Um enfermeiro que trabalhe numa maternidade pode ver suas chances de cuidar de gêmeos ou trigêmeos aumentada se estiver empregado num hospital que atenda a pessoas mais ricas. Essa é uma das conclusões de um estudo conduzido pela professora Glória Maria Duccini Dal Colletto, do Departamento de Parasitologia do Instituto de Ciências Biomédicas (ICB) da USP.

Ela analisou a ocorrência de gestações múltiplas em quatro hospitais da cidade de São Paulo, que atendem desde gestantes carentes até mães com alta escolaridade e poder aquisitivo, e constatou que a taxa desses nascimentos aumentou sensivelmente nos hospitais que atendem a pessoas com maiores recursos financeiros.

Os dados dos nascimentos são dos anos de 1990, 1996 e 1999. Para o estudo foram escolhidos os hospitais Amparo Maternal, Servidor Público Estadual, Santa Catarina e Albert Einstein, em ordem crescente de melhora do nível socioeconômico de seus pacientes. Para efeito de comparação, o levantamento mostrou que, se no começo dos anos 90 o Hospital Albert Einstein registrava proporcionalmente quase o dobro de nascimentos de gêmeos computados no Amparo Maternal (0,85% contra 1,41%), no final da década essa diferença havia quadruplicado (0,73% e 2,94%).

A razão para isso, segundo Glória, estaria no fato de que as mães de maior poder aquisitivo têm acesso às técnicas de fertilização assistida, ainda de elevado custo financeiro. ‘Essas técnicas, como a ingestão de hormônios que estimulam a gravidez e a fertilização in vitro, influenciam na ocorrência de gestações múltiplas’. Desta forma, segundo a pesquisadora, a taxa de nascimentos gemelares registrada no Amparo Maternal representaria assim a taxa ‘real’ da ocorrência desses nascimentos, pois esse hospital atende ‘a uma população que não tem recursos para bancar esse tipo de tratamento, e o Estado também não o faz.’ No outro extremo, o Albert Einstein possui um Centro de Reprodução Humana. ‘A taxa de gêmeos na média geral já não é uma taxa natural’, completa.

DADOS DISPONÍVEIS
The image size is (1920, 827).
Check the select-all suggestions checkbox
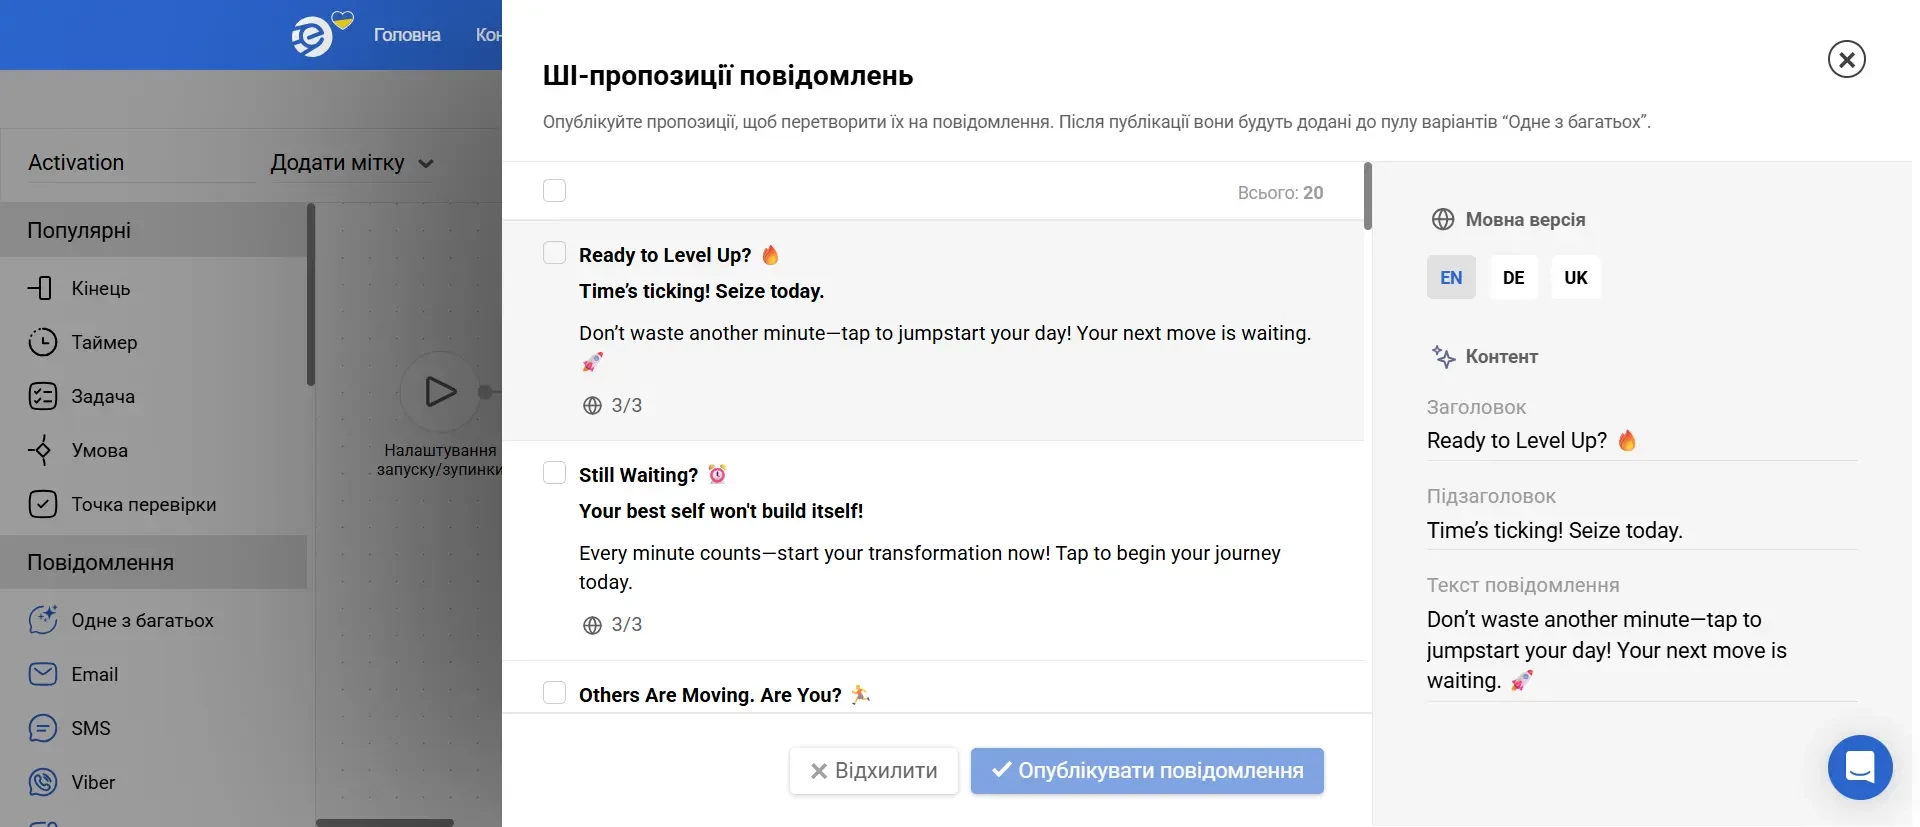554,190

==

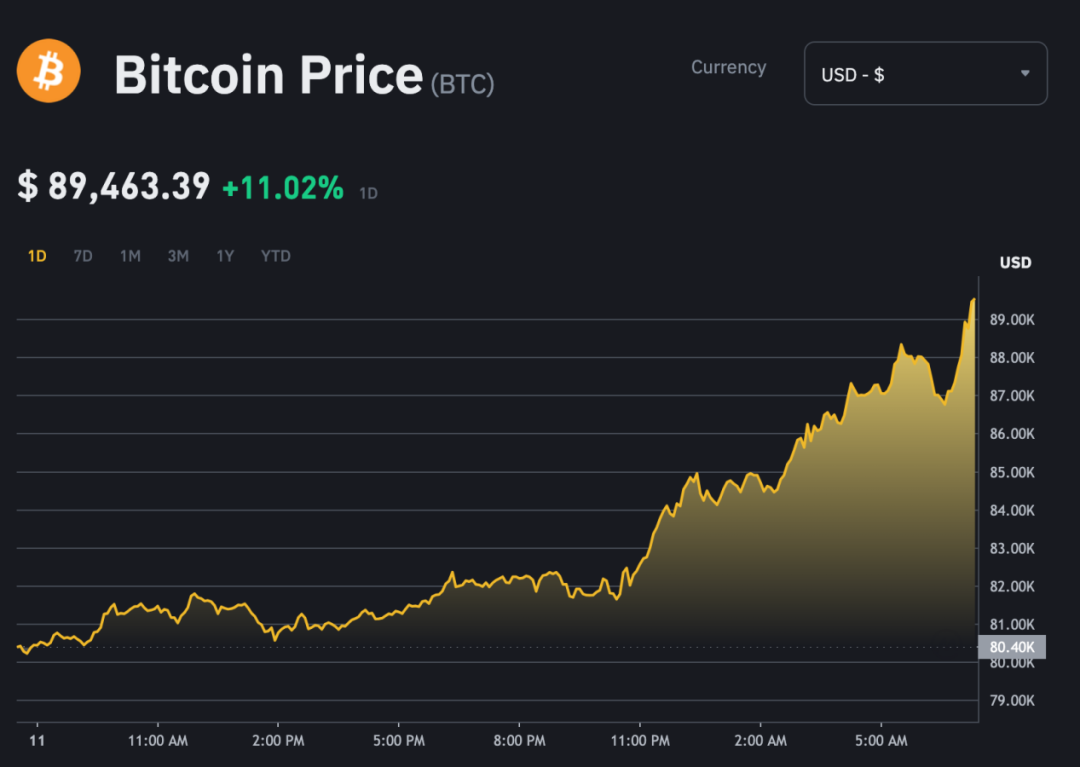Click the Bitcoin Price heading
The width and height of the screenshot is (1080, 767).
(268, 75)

TAREFAS E EXERCÍCIOS
(a) Liste todos os hospitais escolhidos para o estudo descrito no texto sobre gestações múltiplas.
(b) Reescreva em forma de lista o parágrafo do texto sobre gestações múltiplas que começa com "Os dados dos nascimentos são", mantendo seus fatos principais.
(c) Transcreva o trecho do texto sobre gestações múltiplas começando em "Um enfermeiro que" e terminando em "maiores recursos financeiros.".

RESPOSTAS DOS EXERCÍCIOS
(a)
- Amparo Maternal
- Servidor Público Estadual
- Santa Catarina
- Albert Einstein

(b)
- Anos dos dados de nascimentos: 1990, 1996 e 1999.
- Hospitais escolhidos, em ordem crescente de nível socioeconômico dos pacientes: Amparo Maternal, Servidor Público Estadual, Santa Catarina e Albert Einstein.
- No começo dos anos 90, o Albert Einstein registrava proporcionalmente quase o dobro de nascimentos de gêmeos do Amparo Maternal (1,41% contra 0,85%).
- No final da década, essa diferença havia quadruplicado (2,94% contra 0,73%).

(c)
Um enfermeiro que trabalhe numa maternidade pode ver suas chances de cuidar de gêmeos ou trigêmeos aumentada se estiver empregado num hospital que atenda a pessoas mais ricas. Essa é uma das conclusões de um estudo conduzido pela professora Glória Maria Duccini Dal Colletto, do Departamento de Parasitologia do Instituto de Ciências Biomédicas (ICB) da USP.

Ela analisou a ocorrência de gestações múltiplas em quatro hospitais da cidade de São Paulo, que atendem desde gestantes carentes até mães com alta escolaridade e poder aquisitivo, e constatou que a taxa desses nascimentos aumentou sensivelmente nos hospitais que atendem a pessoas com maiores recursos financeiros.